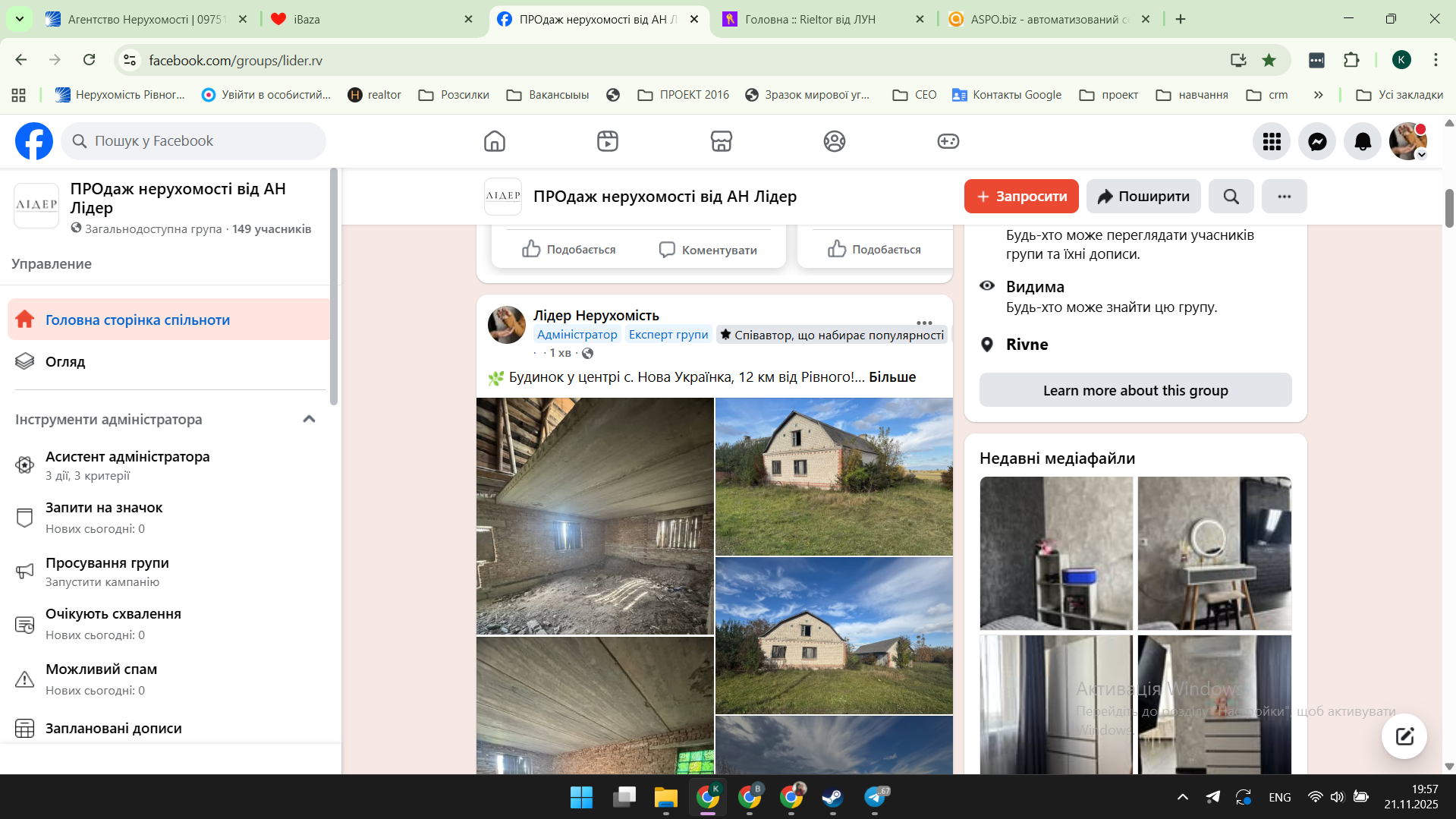
Task: Open the Facebook menu grid icon
Action: 1272,141
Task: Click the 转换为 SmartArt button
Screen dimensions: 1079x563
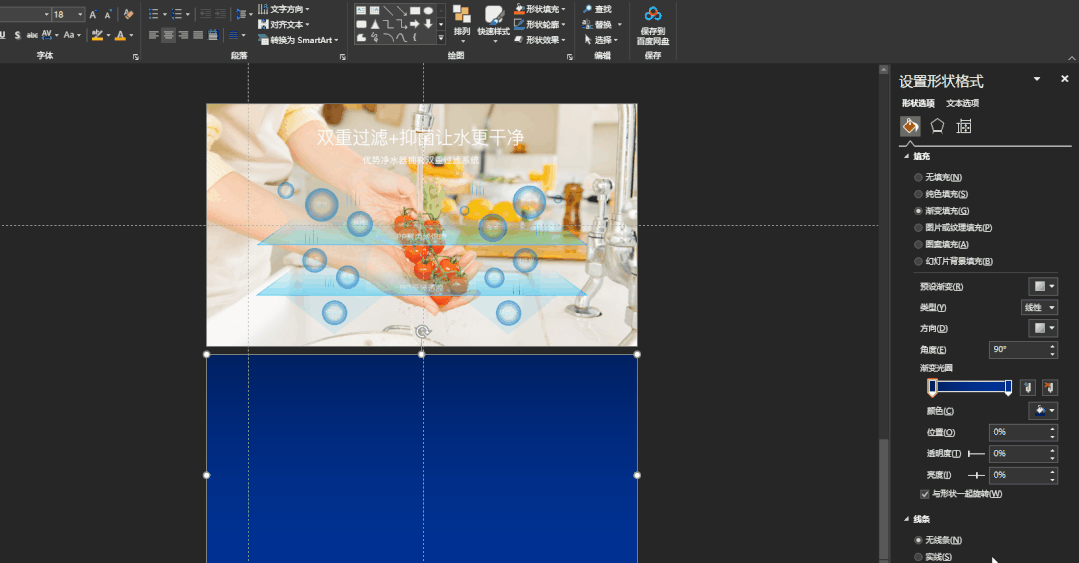Action: tap(298, 40)
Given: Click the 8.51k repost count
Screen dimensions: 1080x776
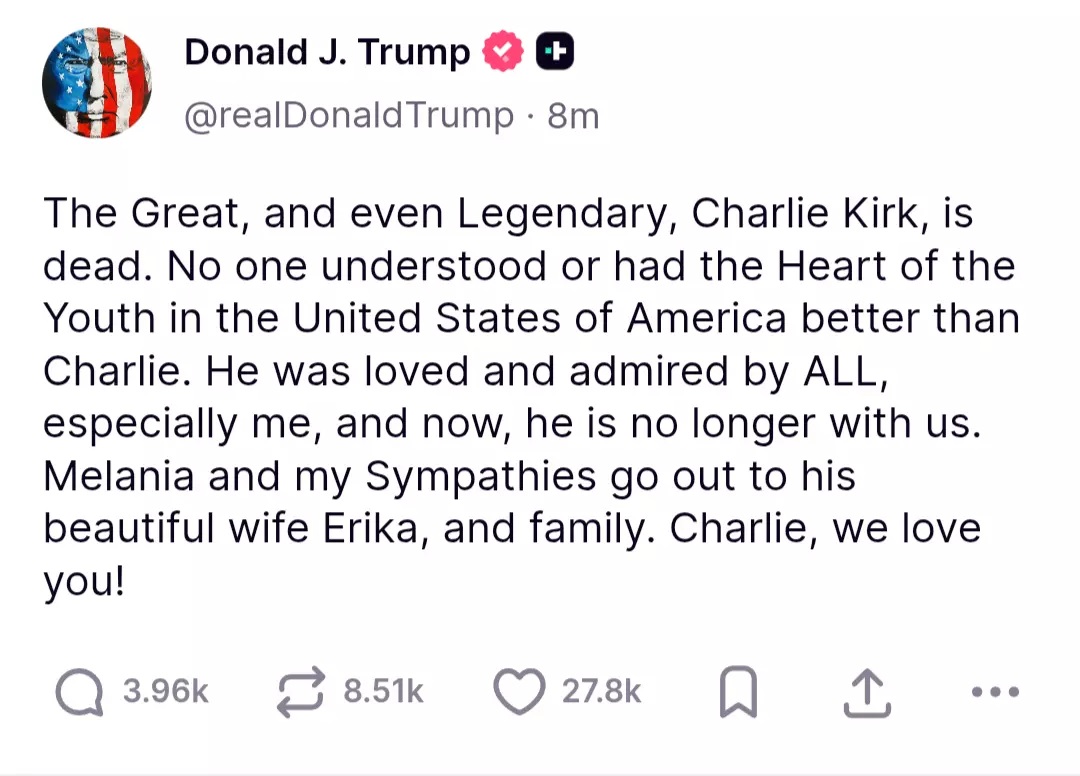Looking at the screenshot, I should [x=383, y=692].
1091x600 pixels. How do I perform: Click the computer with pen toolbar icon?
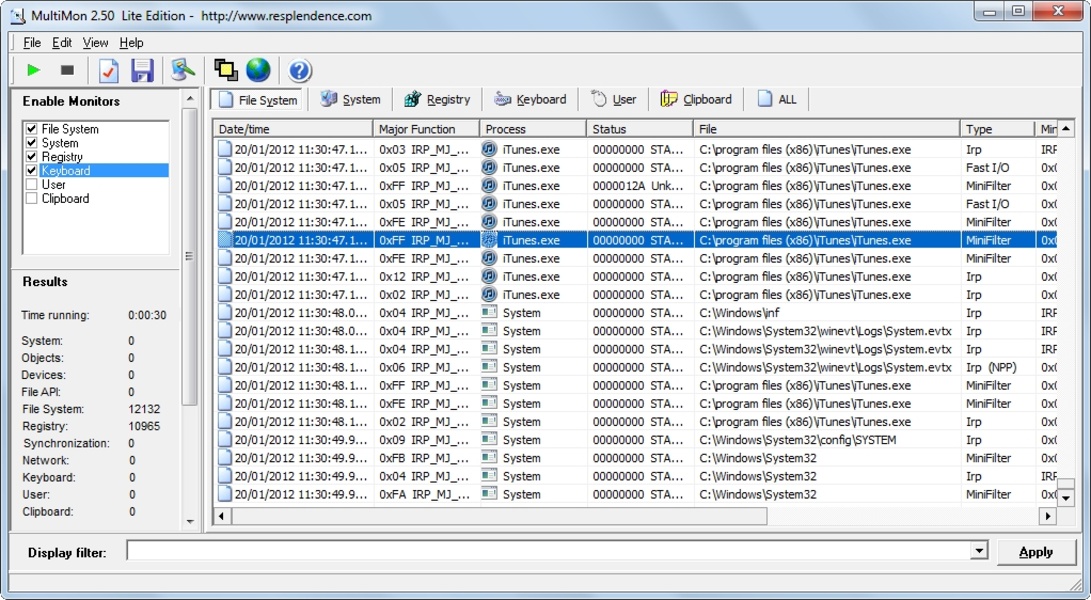[182, 70]
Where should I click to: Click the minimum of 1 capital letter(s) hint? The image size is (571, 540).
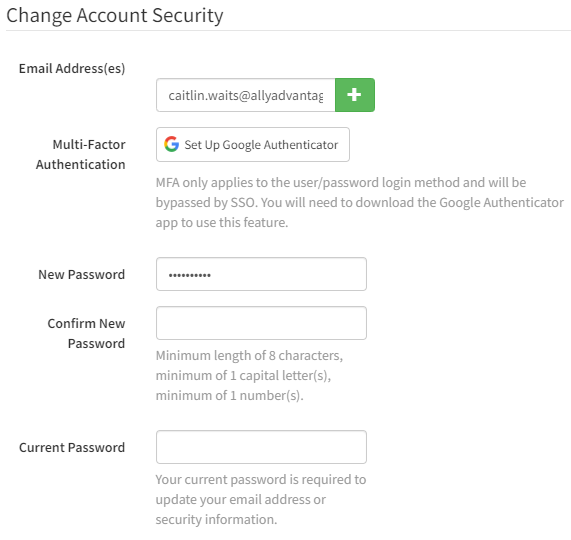[243, 375]
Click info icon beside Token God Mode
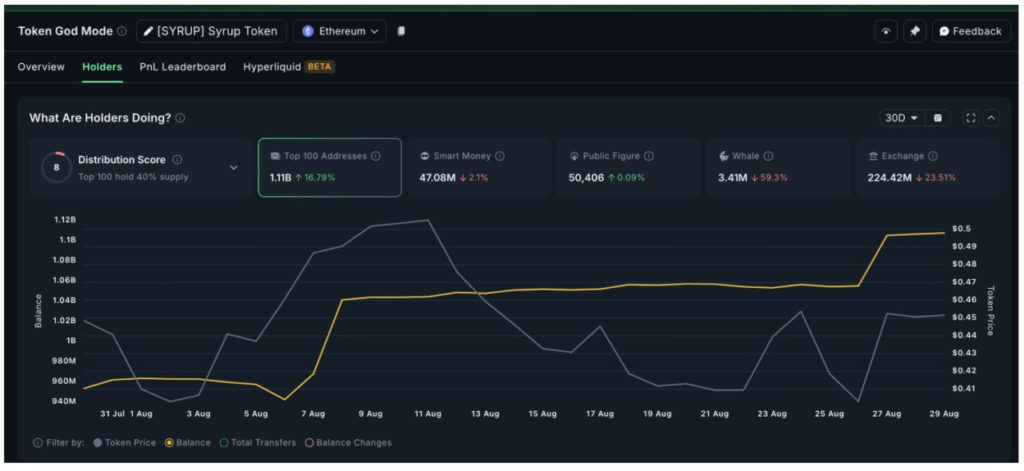The width and height of the screenshot is (1024, 471). (122, 31)
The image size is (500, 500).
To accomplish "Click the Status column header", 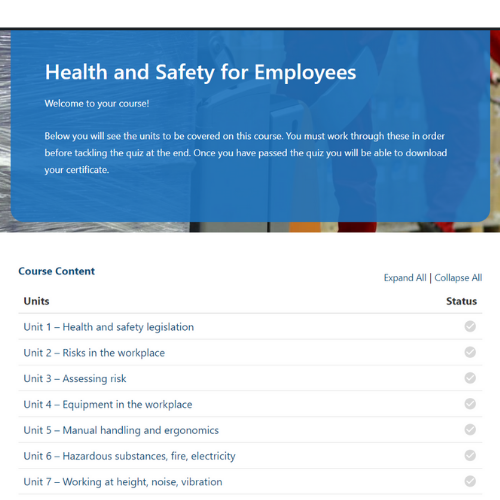I will (x=461, y=301).
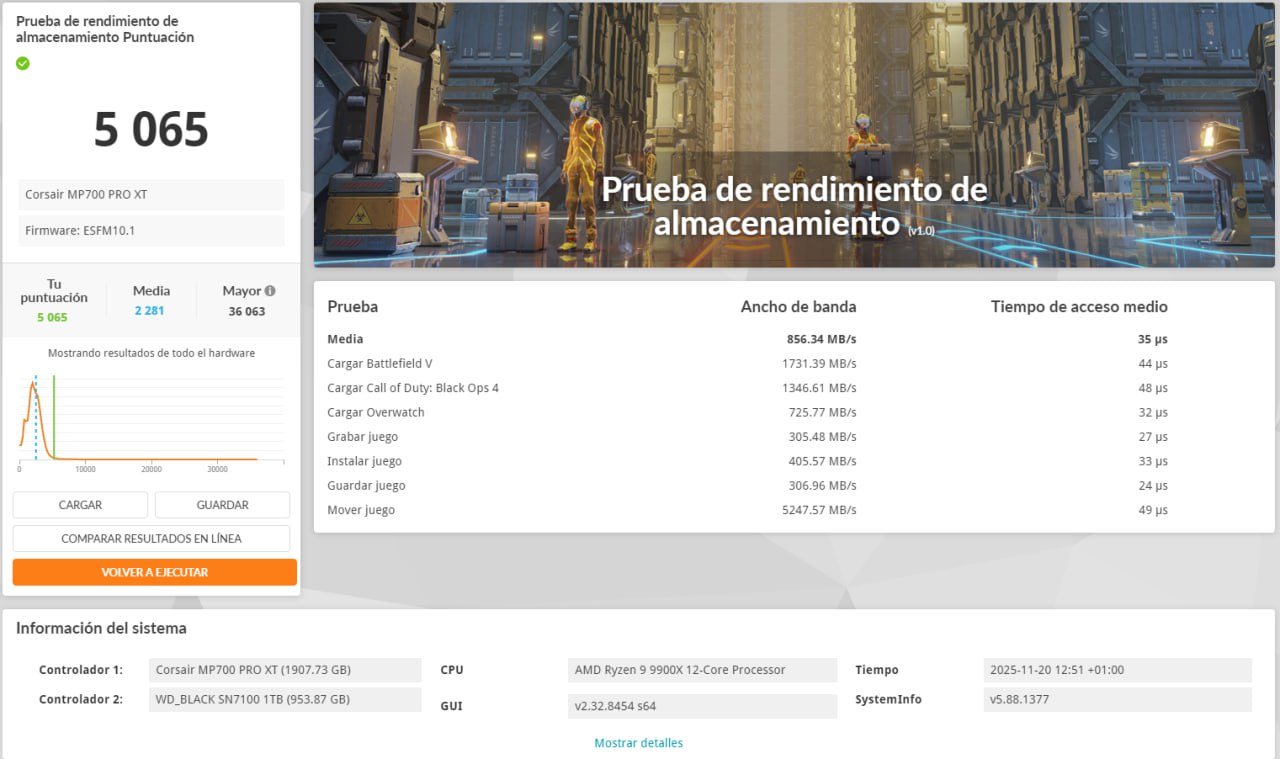
Task: Click the blue Media score 2 281
Action: [x=149, y=311]
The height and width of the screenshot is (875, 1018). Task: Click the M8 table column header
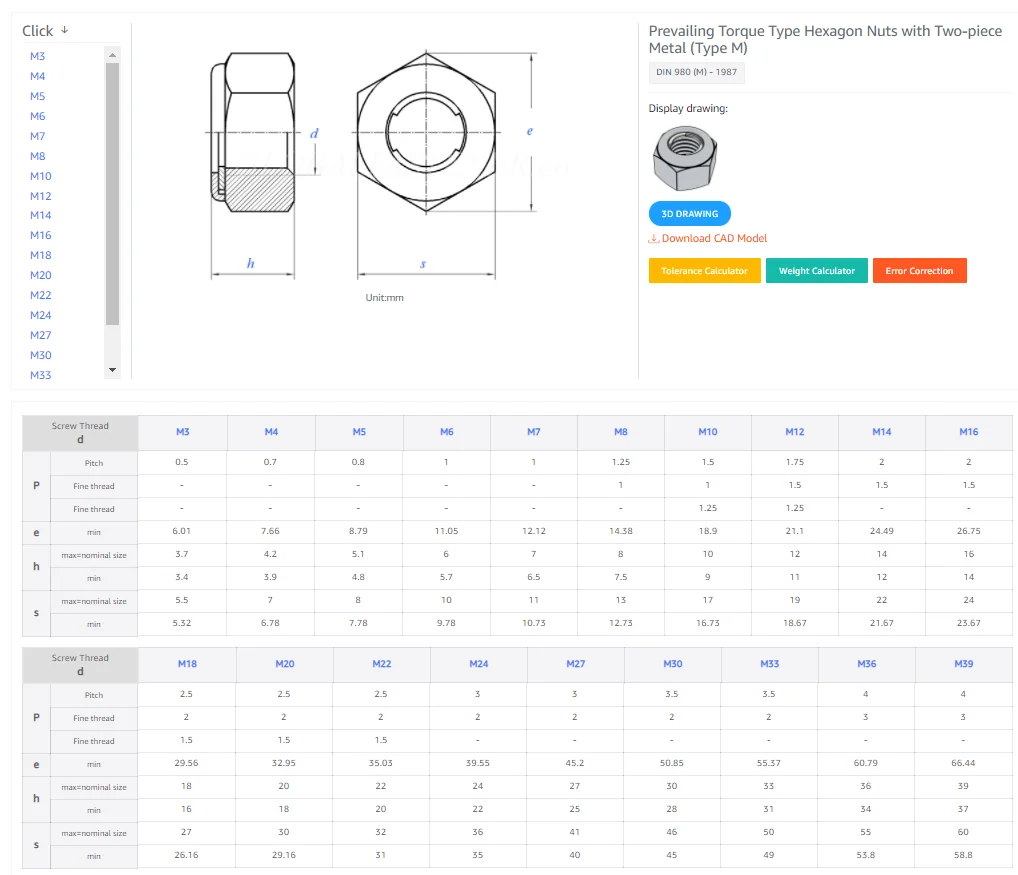[x=621, y=432]
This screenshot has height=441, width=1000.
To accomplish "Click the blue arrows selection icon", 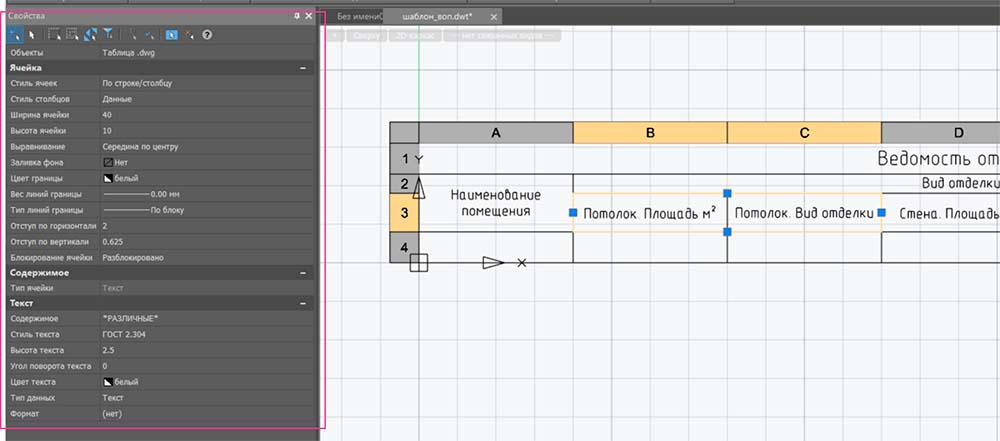I will pyautogui.click(x=90, y=34).
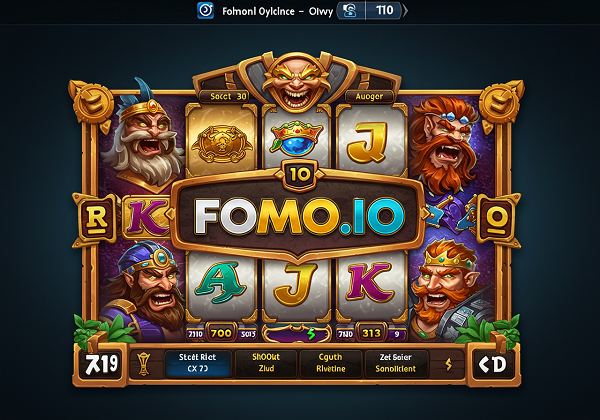
Task: Select the ShOOut Ziud tab
Action: pyautogui.click(x=266, y=363)
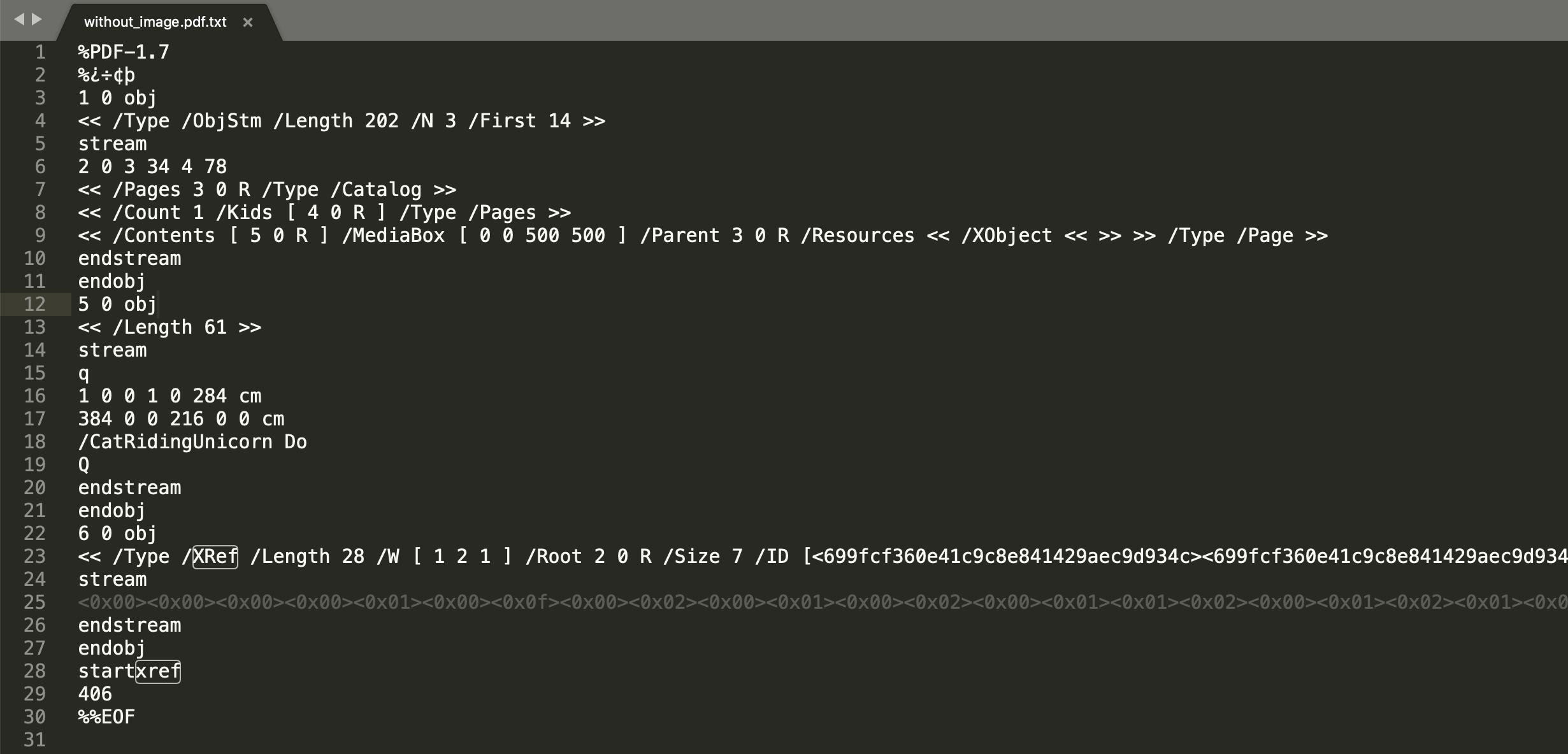The height and width of the screenshot is (754, 1568).
Task: Go to next tab using right arrow
Action: click(37, 19)
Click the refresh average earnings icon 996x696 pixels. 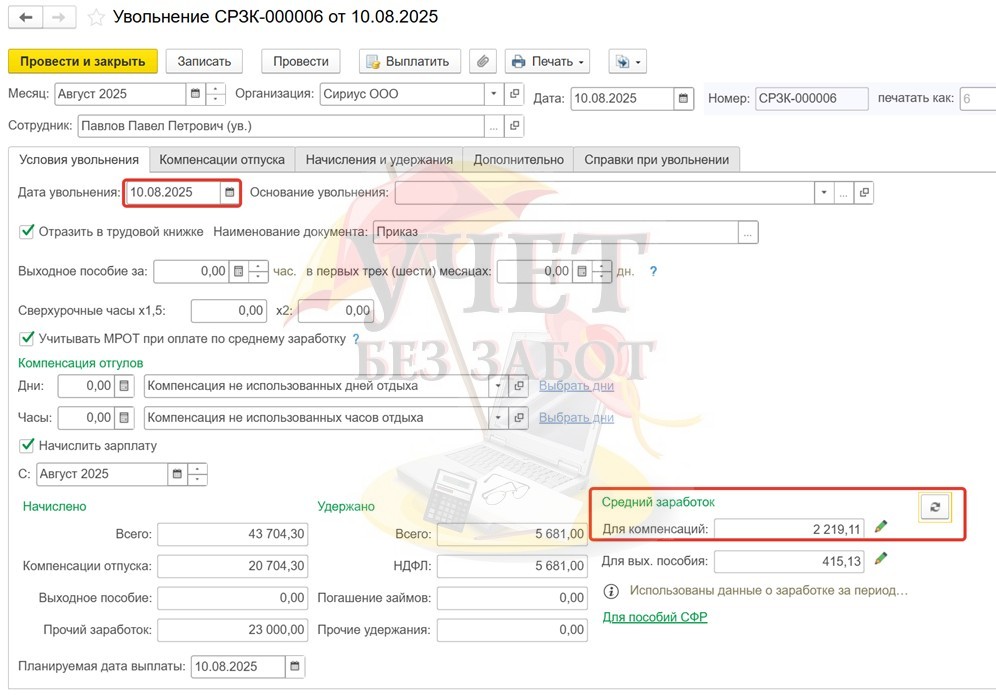935,507
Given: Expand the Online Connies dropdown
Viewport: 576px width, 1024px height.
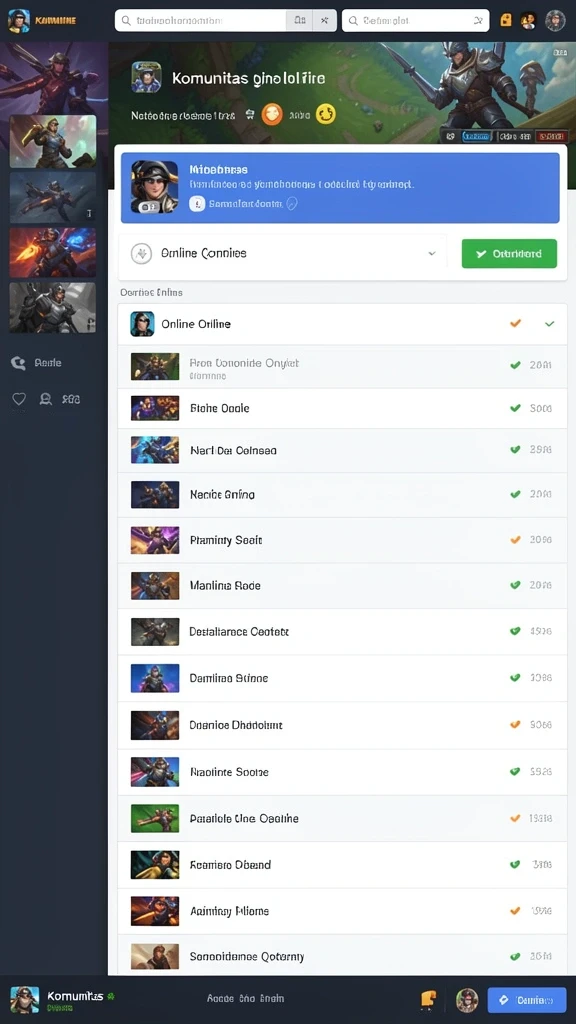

= = = = = = =

▸ **Task goal**:
Transcribe exactly the span of lines from the line holding "Given: Expand the Online Connies dropdown" through the last line above, both included. Pictures stay out.

▸ **Answer section**:
Given: Expand the Online Connies dropdown
Viewport: 576px width, 1024px height.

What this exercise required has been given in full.